Resurrection – Not Resuscitation

“As the sun was rising, Jesus stood at the water’s edge

But the disciples did not know that it was Jesus” John 21:4

We started Lent on Ash Wednesday with Stephen Covey’s suggestion to “begin with the end in mind”.  Doing so allowed us to remember that we are a people of the resurrection.  We are people who have been given the promise through the resurrection of Jesus that life always triumphs over death, whatever form of death we encounter in our lives.  Today, we celebrate that triumphant act of God as we join in the liturgy and declare “He is Risen, Alleluia.”

There is an interesting and often overlooked aspect of the Resurrection narratives, however, that I believe offers us an important insight into the nature of Resurrection.  Of the few stories which tell of the encounter of people with the risen Christ, in several instance, they don’t recognize him.  This fact has always struck me as odd.  These are people who have just spent every day of their lives with him for the past three years, and yet, they don’t recognize him initially.  I cannot imagine being with someone day in and day out and not knowing them if they were to appear before me after they have died.

Maybe these encounters contain an important truth God is revealing through the Resurrection experiences of the Disciples.  Could it be that Resurrection is not resuscitation but something far greater?  The new life which Christ embodies is not simply identical to his old life; but one in which he is transformed into something new, as well.  Certainly the stories that speak of his appearing and disappearing in the presence of people, and his ascension, give testimony that this is not just a physical resuscitation but a new form of his life that is a gift from God.
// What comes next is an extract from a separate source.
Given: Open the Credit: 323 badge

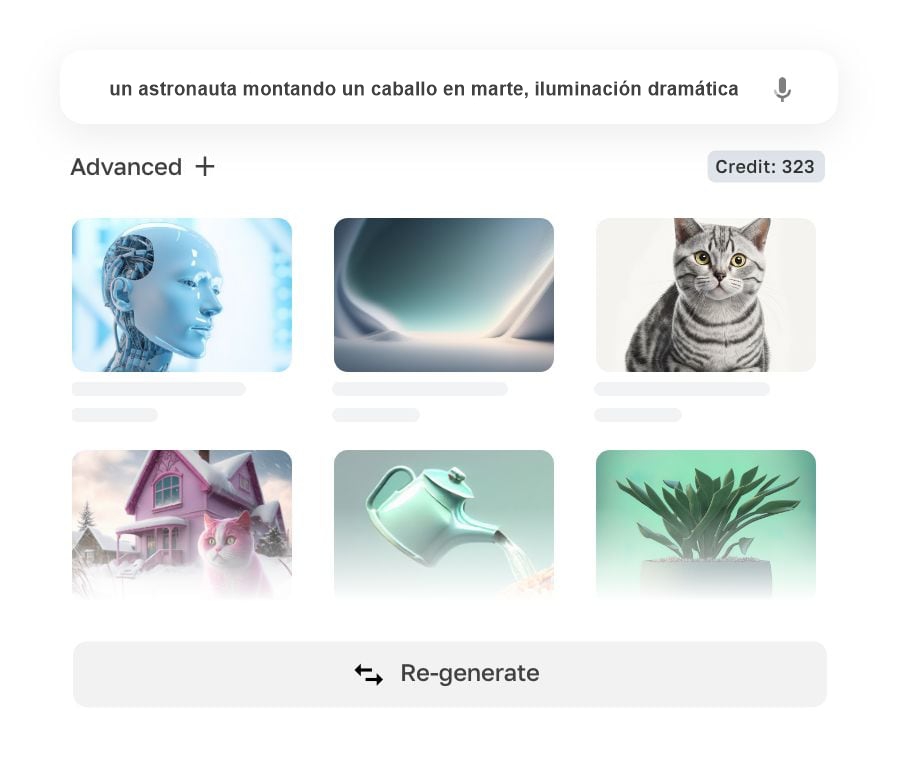Looking at the screenshot, I should pos(766,167).
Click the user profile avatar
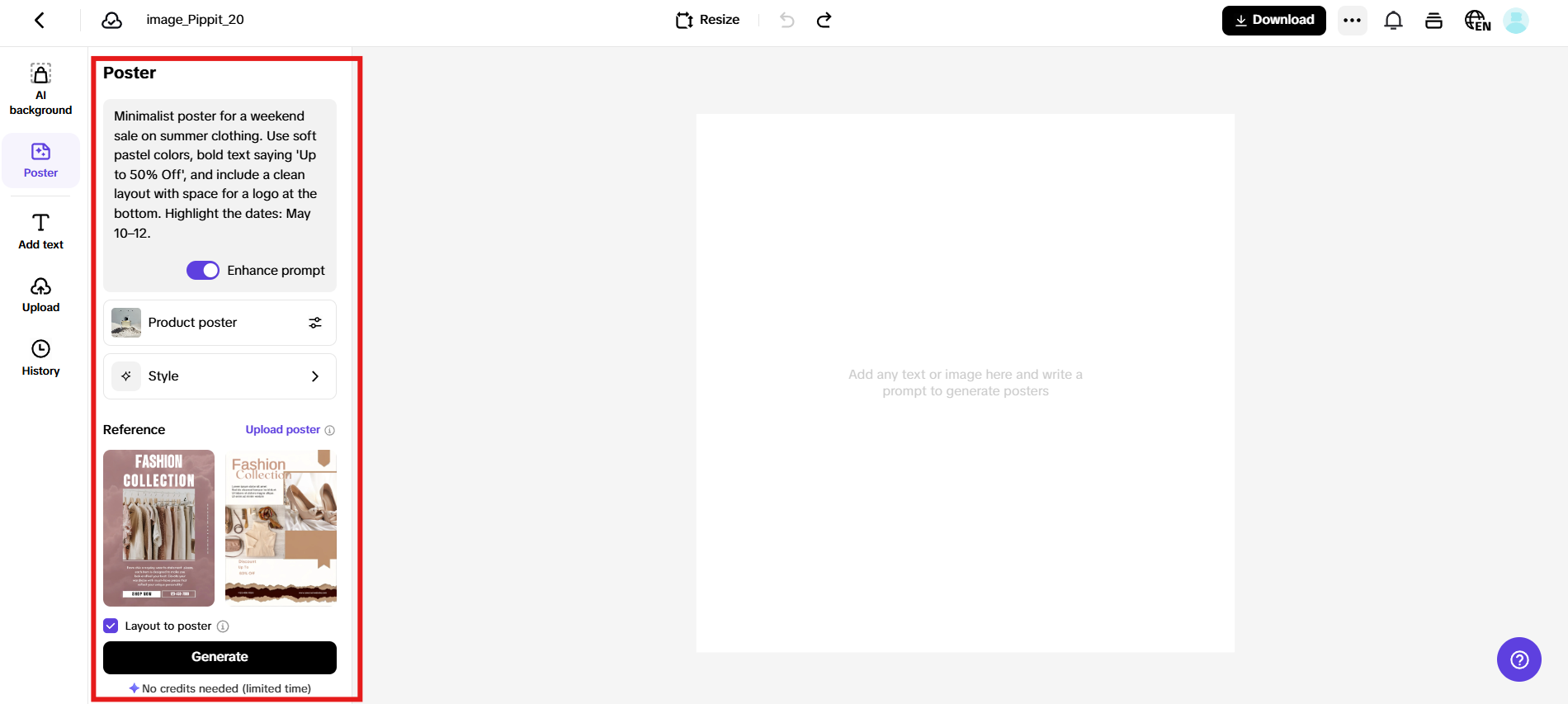The height and width of the screenshot is (704, 1568). [1515, 21]
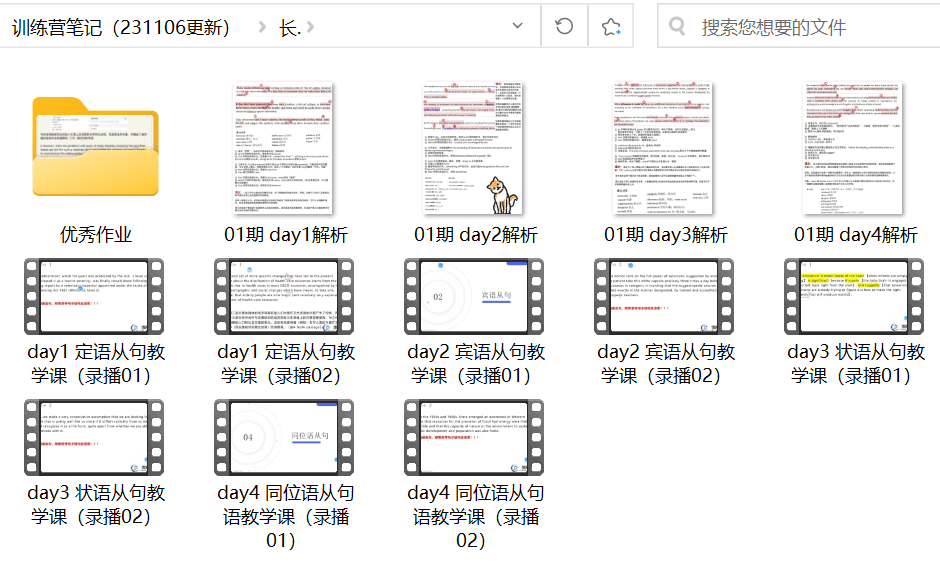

When we look for the new life of resurrection in our own lives, we need to be open to the fact that it is not going to look identical to what we left behind.  Death does bring an ending to the old life we had while Resurrection brings a new life into being, and the new life holds potential for things that the old life did not possess.  We are indeed “born again”.  While it was still the same Jesus of Nazareth who experienced the power of Resurrection, he, too, was changed in ways that led to the transition of leadership from himself to Peter and John.  He moved to a new life far beyond what he had experienced to that point, transcending the limitations of this world. 

Too often, after experiencing death, we try and cling to the old way, to rebuild a duplicate of what we have lost rather than let go and allow the new to emerge.  So, as we look for the resurrection in our own lives, let us be aware that it will not be the same.  Indeed it can become far more than we have experienced up to this time.  As Paul notes, “. . .the old has passed away, behold, the new has come.” 2 Corinthians 5:17b; and we must embrace our new life, and build it within the spirit of that Divine love which makes it possible.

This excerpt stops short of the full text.